EXERCISE SET
1 > Using the news article on genetically modified crops in Africa, answer these:
(a) What organization does Florence Wambugu head?
(b) How large is the grant funding the sorghum project, and which foundation provides it?
(c) On what basis would small-scale farmers be able to get the new sorghum?
2 > Continue the news article on genetically modified crops in Africa with a few more paragraphs that follow on from its final sentence.

PAGE TEXT section start

JOHANNESBURG - Genetic crops are expected to gain wider acceptance
in Africa as more homegrown projects emerge that will spread
benefits among the poor, a Kenyan biotech expert said on Tuesday.
Several African nations ban genetically-modified (GM) crops,
but much of the resistance has been against foreign companies
introducing technology that may not be appropriate to Africa,
said Florence Wambugu.
"No African countries own commercial GM crops," Wambugu,
who heads the Africa Harvest non-governmental organisation,
told a biotech conference in South Africa. "We need an
African model that ensures that societal concerns and poverty
are addressed."
Popular GMO crops grown in the United States need expensive
seeds and inputs, but Wambugu said a good model for Africa
was a new project to develop a GMO strain of sorghum with higher
nutritional content.
Sorghum is a traditional African crop that thrives better
than stable crop maize in arid and semi-arid climates, but
has weak levels of vital nutrients.
A consortium of seven African groups, including Wambugu's
Africa Harvest, and two U.S. groups are working on the five-year
project. It is funded with a $16.9 million grant from the Bill
and Melinda Gates foundation run by the chairman of Microsoft
and his wife.
Small-scale farmers would be able to source the new sorghum
-- with higher levels of vitamins and protein -- on a licence-free
basis.
Wambugu said public acceptance for GMO crops would grow as
more projects emerged along the lines of the one for sorghum.

PAGE TEXT section end
AVAILABLE DATA section start

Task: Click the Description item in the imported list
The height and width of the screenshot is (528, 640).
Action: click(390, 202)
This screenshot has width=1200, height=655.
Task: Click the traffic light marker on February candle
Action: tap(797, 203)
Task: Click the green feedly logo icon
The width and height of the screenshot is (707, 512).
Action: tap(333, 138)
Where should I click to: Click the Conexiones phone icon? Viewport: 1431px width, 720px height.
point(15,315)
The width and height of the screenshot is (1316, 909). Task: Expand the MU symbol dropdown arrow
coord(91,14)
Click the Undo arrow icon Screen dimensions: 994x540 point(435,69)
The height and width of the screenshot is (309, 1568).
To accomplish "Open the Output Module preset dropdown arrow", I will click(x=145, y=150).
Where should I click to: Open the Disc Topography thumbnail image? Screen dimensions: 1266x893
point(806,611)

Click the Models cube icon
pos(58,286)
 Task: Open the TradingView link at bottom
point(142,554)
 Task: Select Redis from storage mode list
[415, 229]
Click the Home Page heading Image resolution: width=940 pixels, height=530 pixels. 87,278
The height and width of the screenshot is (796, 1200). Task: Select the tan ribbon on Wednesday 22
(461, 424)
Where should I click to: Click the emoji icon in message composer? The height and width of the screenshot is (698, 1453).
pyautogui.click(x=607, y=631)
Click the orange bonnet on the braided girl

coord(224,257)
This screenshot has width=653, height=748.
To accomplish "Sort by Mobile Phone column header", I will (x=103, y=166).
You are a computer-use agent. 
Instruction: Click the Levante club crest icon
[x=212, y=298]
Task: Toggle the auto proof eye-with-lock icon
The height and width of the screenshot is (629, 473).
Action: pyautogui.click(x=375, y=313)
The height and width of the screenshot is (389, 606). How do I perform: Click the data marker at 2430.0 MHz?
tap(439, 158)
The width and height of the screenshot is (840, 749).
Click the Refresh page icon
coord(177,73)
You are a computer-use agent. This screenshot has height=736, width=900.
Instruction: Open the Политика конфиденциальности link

AVAILABLE DATA section end

ANSWERS TO THIS EXERCISE
1 >
(a) Africa Harvest, a non-governmental organisation.
(b) $16.9 million, from the Bill and Melinda Gates foundation.
(c) On a licence-free basis.

2 >
"I think it (public perception) will improve... this
is absolutely an African driven project," she said.
Controversial
Biotech crops have been controversial in Africa, with some
countries banning GMO food aid amid food shortages on fears
that they would contaminate local seed stocks.
Anti-GMO activists say genetic crops risk destabilising the
environment or might damage those who eat them via unknown
side effects.
South Africa is the only African country with extensive genetic
crops, although Zimbabwe has field trials of maize.
During the last 2004/05 crop year, South African farmers planted
147,000 hectares of white maize, 8.2 percent of the total and
260,000 ha of yellow maize, accounting for 24.1 percent, according
to conference documents.
Only three African countries have functioning GMO legislation
-- South Africa, Egypt and Zimbabwe.
Cameroon, Malawi and Mauritius have GMO laws, but frameworks
are not yet functioning, while several others have draft GMO
laws -- Kenya, Namibia, Nigeria, Uganda and Zambia.